> _SOURCE MATERIAL_:

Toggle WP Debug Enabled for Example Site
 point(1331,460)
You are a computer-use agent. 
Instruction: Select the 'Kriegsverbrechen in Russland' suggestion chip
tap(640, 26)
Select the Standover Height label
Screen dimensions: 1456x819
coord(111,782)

> _WORK ITEM_: Beginning with the first line and ending with the last, copy the material above exactly.

> _EXPECTED ANSWER_:
Toggle WP Debug Enabled for Example Site
 point(1331,460)
You are a computer-use agent. 
Instruction: Select the 'Kriegsverbrechen in Russland' suggestion chip
tap(640, 26)
Select the Standover Height label
Screen dimensions: 1456x819
coord(111,782)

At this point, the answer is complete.